Fragen und Lehren aus der Geschichte
Das Fazit nach der Tagung „Die Weimarer Republik und Adolf Hitler“in Landsbergs Historischem Rathaus fällt positiv aus. Einen Wermutstropfen gibt es aber.
Historikerinnen und Historiker zogen bei der Tagung „Die Weimarer Republik und Adolf Hitler“im Historischen Rathaus eine Bilanz zum Stand der Forschung und eröffneten neue Perspektiven. Dabei standen etwa Hitlers Festungshaft in der heutigen JVA Landsberg und seine dort entstandene Hetzschrift „Mein Kampf“im Fokus. Die Panels waren allesamt ausgebucht, nach den Vorträgen wurde angeregt diskutiert. Johannes Hürter und Thomas Raithel vom Institut für Zeitgeschichte erklären gegenüber unserer Redaktion, welche Lehren für die heutige Zeit sich aus dem Aufstieg der NSDAP ziehen lassen. Landsbergs Museumsleiterin Sonia Schätz zeigt sich in ihrem Fazit zu der Tagung ausgesprochen zufrieden – mit einem Wermutstropfen.

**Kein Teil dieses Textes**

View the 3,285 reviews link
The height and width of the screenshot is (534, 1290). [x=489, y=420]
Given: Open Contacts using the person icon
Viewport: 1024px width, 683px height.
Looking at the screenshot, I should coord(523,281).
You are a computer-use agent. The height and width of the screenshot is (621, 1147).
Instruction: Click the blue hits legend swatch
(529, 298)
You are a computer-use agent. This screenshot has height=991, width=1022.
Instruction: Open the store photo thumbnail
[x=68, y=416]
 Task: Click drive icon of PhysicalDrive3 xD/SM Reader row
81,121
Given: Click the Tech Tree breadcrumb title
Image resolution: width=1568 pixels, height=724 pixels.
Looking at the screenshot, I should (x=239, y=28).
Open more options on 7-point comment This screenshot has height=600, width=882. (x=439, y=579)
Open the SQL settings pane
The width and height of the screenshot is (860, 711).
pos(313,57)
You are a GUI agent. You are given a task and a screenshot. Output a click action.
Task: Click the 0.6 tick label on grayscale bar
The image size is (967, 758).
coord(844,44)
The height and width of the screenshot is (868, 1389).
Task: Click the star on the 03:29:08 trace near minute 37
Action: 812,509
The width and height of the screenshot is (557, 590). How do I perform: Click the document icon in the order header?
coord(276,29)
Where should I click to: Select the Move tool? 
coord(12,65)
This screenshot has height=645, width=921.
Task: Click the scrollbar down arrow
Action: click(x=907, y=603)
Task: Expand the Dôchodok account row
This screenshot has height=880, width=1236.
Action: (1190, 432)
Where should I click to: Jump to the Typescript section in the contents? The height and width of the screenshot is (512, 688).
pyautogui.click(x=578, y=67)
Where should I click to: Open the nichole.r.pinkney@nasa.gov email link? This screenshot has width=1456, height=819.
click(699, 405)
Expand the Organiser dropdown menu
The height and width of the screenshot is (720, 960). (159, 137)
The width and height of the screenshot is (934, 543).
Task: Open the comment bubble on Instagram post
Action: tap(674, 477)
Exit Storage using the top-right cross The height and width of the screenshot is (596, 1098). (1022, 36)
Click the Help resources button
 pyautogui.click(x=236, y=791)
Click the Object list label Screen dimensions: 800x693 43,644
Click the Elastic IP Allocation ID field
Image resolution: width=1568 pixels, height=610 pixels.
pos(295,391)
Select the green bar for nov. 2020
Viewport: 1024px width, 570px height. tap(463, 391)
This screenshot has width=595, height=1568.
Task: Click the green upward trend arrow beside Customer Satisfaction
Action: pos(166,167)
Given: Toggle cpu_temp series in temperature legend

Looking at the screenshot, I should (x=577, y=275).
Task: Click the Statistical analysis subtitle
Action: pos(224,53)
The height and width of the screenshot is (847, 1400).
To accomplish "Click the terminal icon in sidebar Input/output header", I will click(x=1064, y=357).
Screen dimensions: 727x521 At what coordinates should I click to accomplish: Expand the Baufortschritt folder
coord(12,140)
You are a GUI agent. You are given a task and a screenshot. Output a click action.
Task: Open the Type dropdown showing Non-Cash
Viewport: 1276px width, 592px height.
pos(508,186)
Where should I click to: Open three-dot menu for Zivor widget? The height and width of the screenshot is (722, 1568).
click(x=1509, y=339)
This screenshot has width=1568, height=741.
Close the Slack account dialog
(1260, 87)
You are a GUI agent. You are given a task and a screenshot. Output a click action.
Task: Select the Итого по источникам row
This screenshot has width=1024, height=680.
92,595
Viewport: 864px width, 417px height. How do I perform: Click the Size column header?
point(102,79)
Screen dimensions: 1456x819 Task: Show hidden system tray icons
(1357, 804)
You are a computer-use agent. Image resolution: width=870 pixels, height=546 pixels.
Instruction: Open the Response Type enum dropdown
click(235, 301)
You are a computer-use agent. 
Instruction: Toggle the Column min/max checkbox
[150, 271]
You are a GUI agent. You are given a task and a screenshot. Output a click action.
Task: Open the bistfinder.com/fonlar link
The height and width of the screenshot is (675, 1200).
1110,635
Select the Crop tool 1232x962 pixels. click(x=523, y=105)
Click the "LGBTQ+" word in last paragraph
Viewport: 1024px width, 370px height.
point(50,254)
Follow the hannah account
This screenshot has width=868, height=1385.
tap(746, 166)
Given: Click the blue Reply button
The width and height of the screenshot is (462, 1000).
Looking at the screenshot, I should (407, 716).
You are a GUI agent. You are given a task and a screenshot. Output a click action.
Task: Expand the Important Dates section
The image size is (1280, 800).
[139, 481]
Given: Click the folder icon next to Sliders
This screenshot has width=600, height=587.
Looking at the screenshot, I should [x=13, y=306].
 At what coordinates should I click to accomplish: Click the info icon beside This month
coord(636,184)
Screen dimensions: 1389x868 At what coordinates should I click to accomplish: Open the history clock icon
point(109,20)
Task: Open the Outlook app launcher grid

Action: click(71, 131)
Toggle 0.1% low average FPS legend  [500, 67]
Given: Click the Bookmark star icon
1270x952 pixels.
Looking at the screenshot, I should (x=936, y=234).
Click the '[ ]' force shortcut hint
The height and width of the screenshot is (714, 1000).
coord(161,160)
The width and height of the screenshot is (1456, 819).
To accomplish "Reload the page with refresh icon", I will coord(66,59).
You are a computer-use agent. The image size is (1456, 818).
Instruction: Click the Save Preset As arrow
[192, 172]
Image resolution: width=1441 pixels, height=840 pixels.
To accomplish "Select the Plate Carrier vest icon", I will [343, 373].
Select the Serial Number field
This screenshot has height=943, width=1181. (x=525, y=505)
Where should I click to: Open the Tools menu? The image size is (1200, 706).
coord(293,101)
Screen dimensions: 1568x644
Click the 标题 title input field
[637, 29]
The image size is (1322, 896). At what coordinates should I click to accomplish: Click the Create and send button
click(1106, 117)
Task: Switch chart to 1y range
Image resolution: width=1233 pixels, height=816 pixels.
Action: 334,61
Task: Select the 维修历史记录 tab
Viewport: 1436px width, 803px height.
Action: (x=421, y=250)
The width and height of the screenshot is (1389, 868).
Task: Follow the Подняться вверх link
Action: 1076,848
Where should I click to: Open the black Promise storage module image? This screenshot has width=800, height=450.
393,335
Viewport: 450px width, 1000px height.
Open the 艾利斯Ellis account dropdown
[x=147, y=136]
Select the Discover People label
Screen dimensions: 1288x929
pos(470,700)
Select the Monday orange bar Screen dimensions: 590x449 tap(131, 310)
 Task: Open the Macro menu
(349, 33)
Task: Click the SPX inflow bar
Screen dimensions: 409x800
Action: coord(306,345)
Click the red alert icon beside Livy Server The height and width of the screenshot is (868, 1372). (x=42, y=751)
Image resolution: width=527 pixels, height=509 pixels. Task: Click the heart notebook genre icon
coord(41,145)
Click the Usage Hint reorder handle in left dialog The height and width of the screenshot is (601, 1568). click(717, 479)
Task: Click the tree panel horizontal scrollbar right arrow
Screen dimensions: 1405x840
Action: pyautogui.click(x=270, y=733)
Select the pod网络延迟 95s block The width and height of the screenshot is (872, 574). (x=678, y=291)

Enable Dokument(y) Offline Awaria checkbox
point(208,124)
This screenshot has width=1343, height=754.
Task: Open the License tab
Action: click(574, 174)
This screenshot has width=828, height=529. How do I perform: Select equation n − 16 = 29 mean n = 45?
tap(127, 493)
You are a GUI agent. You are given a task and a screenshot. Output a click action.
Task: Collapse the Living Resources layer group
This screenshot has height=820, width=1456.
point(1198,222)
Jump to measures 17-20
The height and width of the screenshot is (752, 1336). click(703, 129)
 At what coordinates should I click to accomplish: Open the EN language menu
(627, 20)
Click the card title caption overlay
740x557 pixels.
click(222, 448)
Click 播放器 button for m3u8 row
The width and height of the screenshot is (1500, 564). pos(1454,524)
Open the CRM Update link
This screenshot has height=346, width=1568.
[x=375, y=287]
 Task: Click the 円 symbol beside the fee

Am 1. April 1924 trat Adolf Hitler, der seit dem Putschversuch vom November 1923 in Untersuchungshaft gesessen hatte, in der Strafanstalt Landsberg seine im Hitler-Ludendorff-Prozess verhängte Festungshaft an. Die nun – 100 Jahre später – abgehaltene zweitägige Konferenz habe gezeigt, dass die Bedeutung dieser Landsberger Haft „für die Gesamtentwicklung sehr, sehr hoch ist“, sagt Thomas Raithel. In den Vorträgen wurde unter anderem thematisiert, wie Hitler das Narrativ der Festungshaft für seinen politischen Aufstieg nutzte. Laut Raithel ist es sinnvoll, dass Landsberg sich um das zentrale Thema der Tagung stärker als andere Orte kümmert. „Die Stadt hat diese Vergangenheit und sich ihr gestellt“, so der Historiker.
Johannes Hürter spricht von einer „guten Mischung“aus wissenschaftlichem Fachpublikum und historisch interessiertem Publikum bei der Tagung. Es habe eine für beide Seiten gewinnbringende Interaktion stattgefunden. Einige Fragen – etwa jene, die einen Bezug zur Gegenwart herstellten – hätten die Historikerinnen und Historiker zum Nachdenken gebracht. Thomas Raithel bezeichnet das „riesige Publikumsinteresse“als zunächst „völlig überraschend“. Dieses große Interesse müsse allerdings ernst genommen werden. „Es zeigt uns, dass starke Erwartungen an Historiker herangetragen werden.“Mit diesen Erwartungen oft verbunden sei, historische Erklärungen bezogen auf gegenwärtige Situationen zu bekommen. Die Antworten sind laut Raithel allerdings nicht immer ganz einfach.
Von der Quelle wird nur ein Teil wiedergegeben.